Ich persönlich entdecke Tom vor allem in S&S! An der Vorfassung schrieb sie vermutlich zu diesem Zeitpunkt oder war dabei, es zu überarbeiten. S&S zeigt diese Zwickmühle, in der sich Tom befand, nämlich von zwei Seiten und bietet zwei Lösungsmöglichkeiten: Sowohl Willoughby als auch Edward Ferrars droht die Enterbung, wenn sie die „unvorteilhafte Verlobung“ mit Marianne bzw. Lucy Steele (und später Elinor) nicht aufgeben. Willoughby handelt wie Tom, lässt sich unter Druck setzen und gibt Marianne auf. Er wird dadurch bestraft, dass er an eine Frau gefesselt ist, die er nicht liebt, während er sich nach Marianne sehnt (siehe Janes Brief an Fanny!!!). Am Ende des Romans tritt Willoughby nocheinmal auf, um seine Lage zu erklären, und auch wenn Elinor nicht in der Lage ist, ihm zu verzeihen, so kann sie ihn zumindest verstehen und weiß, dass Marianne ihm längst vergeben hat. In Edward Ferrars dagegen steckt der schüchterne Tom, den sich Jane vermutlich gewünscht hat.

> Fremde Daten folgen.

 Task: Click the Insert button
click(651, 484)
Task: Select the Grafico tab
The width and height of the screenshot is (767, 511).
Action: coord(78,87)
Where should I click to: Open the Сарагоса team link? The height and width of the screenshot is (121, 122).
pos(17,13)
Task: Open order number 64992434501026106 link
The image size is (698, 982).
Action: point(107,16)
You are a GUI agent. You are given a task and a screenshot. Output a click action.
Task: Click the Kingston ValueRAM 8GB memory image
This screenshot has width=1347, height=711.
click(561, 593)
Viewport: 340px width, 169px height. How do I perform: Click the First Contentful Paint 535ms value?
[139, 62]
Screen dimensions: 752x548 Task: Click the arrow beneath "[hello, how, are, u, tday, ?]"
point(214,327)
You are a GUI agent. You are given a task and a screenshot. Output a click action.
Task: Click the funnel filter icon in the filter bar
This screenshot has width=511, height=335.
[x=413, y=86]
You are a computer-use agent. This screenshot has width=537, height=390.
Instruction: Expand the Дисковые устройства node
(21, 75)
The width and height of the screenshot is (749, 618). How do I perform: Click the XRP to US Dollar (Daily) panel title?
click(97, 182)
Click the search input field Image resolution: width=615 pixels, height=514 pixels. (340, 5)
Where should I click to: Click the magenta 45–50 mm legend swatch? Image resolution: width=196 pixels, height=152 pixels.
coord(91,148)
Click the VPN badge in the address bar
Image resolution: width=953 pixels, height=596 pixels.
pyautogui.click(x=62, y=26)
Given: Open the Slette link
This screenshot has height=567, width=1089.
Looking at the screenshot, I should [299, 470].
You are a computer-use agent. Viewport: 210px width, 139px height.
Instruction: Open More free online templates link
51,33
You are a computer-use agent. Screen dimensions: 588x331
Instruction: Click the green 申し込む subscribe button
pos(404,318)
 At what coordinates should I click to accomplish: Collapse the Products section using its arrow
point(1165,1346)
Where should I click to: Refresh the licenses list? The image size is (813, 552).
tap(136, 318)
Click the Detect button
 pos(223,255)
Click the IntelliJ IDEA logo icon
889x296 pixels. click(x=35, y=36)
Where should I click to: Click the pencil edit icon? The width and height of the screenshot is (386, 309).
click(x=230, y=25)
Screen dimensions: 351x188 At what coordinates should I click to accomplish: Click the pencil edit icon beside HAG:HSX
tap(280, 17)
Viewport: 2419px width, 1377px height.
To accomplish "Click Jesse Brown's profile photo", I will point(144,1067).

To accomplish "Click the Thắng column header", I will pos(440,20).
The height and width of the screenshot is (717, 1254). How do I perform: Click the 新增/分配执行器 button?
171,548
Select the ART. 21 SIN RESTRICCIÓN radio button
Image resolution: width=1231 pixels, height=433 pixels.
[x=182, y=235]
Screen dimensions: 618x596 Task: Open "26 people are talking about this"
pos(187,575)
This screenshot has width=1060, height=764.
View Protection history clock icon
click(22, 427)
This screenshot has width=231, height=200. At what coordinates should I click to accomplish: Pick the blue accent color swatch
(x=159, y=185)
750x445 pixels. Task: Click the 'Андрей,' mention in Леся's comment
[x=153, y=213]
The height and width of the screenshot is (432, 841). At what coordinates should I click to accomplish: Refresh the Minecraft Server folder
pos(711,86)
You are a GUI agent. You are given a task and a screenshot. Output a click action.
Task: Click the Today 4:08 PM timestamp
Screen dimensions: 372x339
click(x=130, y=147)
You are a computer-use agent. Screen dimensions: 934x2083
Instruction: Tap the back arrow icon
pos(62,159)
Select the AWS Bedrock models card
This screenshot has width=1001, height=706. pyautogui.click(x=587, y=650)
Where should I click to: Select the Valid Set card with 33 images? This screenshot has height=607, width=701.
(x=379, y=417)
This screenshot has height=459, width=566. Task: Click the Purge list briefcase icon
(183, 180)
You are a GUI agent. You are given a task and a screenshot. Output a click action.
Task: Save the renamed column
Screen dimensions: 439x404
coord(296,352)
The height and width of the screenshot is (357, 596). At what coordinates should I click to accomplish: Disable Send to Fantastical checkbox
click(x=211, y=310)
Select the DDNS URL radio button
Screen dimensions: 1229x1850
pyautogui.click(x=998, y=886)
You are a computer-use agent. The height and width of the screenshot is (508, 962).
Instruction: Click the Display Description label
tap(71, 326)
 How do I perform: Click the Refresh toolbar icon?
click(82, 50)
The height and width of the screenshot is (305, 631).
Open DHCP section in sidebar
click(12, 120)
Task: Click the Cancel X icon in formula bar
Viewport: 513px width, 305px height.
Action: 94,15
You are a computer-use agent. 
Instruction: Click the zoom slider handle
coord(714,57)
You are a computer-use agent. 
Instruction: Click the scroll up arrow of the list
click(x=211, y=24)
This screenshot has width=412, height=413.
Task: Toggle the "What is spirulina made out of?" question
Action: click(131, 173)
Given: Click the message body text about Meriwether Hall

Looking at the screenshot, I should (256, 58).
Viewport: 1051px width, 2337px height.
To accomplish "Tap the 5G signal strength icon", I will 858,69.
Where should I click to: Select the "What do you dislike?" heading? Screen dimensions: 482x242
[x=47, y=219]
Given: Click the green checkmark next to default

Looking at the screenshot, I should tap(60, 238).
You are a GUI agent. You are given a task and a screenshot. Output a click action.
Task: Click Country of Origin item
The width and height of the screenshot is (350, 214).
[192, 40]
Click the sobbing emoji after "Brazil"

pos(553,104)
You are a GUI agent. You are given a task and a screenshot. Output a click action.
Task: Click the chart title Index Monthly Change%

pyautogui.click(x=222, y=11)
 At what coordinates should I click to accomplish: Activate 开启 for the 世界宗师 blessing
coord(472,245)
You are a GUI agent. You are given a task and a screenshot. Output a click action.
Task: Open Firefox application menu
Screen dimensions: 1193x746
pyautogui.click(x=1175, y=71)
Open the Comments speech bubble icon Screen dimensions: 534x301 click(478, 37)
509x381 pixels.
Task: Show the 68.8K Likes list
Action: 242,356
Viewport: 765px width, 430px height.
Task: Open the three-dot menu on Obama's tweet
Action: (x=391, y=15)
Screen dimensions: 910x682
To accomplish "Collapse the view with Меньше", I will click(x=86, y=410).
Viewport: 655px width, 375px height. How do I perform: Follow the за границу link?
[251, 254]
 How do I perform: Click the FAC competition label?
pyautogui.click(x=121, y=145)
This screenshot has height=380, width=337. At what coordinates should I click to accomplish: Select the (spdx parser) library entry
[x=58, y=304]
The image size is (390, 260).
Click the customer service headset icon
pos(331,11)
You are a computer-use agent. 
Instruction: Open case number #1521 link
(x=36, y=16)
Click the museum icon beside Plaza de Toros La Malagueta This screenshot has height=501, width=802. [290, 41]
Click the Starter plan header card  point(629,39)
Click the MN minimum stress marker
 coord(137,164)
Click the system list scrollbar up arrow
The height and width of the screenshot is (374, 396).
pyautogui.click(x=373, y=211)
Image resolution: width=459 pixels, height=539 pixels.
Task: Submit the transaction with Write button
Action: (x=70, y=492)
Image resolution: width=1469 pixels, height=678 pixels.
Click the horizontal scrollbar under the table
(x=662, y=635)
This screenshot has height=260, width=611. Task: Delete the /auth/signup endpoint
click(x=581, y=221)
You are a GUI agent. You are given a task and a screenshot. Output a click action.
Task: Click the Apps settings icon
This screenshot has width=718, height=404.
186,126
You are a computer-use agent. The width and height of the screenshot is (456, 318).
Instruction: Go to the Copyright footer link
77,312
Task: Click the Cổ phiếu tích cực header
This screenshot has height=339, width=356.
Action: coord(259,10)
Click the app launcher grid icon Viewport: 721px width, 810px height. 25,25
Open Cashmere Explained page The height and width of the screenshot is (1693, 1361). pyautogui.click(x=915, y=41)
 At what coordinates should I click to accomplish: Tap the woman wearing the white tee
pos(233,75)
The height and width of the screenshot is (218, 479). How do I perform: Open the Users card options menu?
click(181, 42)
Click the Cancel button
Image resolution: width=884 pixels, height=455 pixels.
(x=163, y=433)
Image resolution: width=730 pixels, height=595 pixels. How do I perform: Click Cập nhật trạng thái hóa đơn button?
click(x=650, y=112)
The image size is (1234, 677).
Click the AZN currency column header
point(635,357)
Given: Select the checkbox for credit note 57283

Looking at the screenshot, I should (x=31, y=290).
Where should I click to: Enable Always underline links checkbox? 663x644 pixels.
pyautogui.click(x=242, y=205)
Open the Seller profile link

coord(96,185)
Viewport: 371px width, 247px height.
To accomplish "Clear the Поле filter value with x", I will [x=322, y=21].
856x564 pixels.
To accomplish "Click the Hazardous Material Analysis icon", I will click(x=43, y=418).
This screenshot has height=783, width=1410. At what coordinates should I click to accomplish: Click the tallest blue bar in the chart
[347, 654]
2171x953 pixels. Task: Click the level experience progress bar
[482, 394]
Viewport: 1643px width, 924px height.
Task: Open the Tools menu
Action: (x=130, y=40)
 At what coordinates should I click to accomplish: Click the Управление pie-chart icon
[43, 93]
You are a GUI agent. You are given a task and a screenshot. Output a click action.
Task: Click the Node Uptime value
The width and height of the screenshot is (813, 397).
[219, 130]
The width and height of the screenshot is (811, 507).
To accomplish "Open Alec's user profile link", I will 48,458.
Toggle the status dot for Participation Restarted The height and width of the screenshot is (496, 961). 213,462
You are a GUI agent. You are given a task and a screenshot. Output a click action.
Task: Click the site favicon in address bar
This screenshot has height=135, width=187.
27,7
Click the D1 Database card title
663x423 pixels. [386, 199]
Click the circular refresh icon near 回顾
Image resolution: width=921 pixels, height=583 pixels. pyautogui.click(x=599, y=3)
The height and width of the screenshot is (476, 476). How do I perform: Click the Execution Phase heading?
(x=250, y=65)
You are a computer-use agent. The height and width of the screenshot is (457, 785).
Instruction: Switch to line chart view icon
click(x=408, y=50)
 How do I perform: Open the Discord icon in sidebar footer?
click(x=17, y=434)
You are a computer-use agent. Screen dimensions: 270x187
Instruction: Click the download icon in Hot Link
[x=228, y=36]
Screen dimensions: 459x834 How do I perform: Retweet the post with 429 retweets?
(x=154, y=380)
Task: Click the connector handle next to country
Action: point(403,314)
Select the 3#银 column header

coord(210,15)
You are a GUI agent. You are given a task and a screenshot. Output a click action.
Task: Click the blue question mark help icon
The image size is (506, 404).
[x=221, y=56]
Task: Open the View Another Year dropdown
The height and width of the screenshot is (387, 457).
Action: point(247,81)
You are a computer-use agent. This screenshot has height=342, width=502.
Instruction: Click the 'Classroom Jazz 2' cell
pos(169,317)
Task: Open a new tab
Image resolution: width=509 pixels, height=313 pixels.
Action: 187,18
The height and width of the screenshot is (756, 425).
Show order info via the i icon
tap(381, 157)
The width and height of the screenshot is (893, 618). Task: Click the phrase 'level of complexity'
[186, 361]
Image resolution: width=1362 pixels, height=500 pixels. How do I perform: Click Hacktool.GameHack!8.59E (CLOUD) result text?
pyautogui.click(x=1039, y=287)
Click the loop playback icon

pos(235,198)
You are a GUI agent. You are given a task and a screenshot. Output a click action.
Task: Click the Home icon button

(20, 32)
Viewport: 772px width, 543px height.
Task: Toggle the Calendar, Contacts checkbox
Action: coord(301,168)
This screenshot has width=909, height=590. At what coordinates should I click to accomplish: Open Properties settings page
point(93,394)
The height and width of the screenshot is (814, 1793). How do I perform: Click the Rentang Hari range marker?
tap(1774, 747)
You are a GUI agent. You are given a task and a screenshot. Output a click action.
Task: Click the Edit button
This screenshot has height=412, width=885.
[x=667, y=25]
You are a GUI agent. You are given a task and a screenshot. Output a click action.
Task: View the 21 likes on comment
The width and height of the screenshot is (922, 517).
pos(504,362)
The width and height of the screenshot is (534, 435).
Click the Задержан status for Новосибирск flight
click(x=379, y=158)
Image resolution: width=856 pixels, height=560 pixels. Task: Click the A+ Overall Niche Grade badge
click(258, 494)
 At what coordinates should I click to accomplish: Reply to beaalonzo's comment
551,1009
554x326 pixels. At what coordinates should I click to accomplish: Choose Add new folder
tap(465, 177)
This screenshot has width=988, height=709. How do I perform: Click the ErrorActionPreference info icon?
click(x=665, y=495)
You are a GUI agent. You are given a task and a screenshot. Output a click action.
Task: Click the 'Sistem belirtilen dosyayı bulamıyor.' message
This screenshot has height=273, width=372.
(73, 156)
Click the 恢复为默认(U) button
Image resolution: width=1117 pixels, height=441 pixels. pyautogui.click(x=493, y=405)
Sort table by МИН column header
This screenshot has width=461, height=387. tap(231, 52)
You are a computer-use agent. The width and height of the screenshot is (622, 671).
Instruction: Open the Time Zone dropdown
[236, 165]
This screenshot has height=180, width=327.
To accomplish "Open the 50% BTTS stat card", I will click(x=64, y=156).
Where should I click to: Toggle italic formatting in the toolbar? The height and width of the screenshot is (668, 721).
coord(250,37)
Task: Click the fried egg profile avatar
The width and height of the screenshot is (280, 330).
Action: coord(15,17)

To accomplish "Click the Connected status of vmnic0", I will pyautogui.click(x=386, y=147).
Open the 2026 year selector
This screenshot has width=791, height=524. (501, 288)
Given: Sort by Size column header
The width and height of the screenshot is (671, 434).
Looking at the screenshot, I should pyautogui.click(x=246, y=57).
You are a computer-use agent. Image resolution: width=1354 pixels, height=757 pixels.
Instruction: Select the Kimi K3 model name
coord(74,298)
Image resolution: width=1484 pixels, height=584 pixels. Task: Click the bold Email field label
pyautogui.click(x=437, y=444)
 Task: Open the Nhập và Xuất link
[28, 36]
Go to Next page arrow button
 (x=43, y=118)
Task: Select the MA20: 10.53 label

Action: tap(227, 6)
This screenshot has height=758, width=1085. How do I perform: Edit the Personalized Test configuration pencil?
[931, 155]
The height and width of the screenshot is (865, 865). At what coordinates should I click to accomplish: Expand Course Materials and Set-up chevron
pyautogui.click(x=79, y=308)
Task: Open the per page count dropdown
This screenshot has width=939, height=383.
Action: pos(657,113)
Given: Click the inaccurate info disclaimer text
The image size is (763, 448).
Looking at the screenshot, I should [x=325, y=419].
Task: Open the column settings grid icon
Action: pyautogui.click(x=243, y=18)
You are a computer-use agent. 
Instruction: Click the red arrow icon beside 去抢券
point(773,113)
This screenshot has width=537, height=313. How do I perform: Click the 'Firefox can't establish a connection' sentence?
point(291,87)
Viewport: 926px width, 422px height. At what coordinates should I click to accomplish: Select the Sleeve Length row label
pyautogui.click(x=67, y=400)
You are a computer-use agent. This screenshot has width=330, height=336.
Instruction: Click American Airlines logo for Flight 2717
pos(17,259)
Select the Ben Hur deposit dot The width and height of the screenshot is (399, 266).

Edward ist besonders nobel: Er hält sogar der Frau die Treue, die er nicht liebt, Lucy Steele, obwohl er enterbt wird und sich eigentlich nach einer anderen Frau sehnt (Elinor). Er wird damit belohnt, dass er diese Frau am Ende bekommt und eine glückliche Ehe mit ihr führt.
In allen späteren Romanen bis „Persuasion“ tritt diese Problematik nicht mehr so deutlich ans Tageslicht
– obwohl es ja eigentlich in allen von Janes Romanen darum geht, ob man aus Liebe oder aus Geld heiraten sollte und womit man glücklicher wird…
Es war, denke ich, zu Janes Zeit, ein tägliches Thema, das auch ihre Freundinnen und Bekannten betraf, sodass sie da sicherlich nicht nur aus ihrer eigenen Erfahrung schöpfte. Bereits in ihrem zweiten Brief erwähnt Jane ja auch: „Es geht das Gerücht, dass Tom Chute an ein Mädchen aus Litchfield verheiratet werden soll.“ Da geht’s schon los – und sie ist gerade zwanzig und schwärmt von ihrem „irischen Freund“…
Ich glaube, ich muss hier nun mal zum Punkt kommen! Ich könnte noch Seiten mit Tom Lefroy füllen, aber ich will auch mal hören, was ihr von all dem haltet!
Stimmt ihr mir zu? Oder habt ihr eigene Theorien?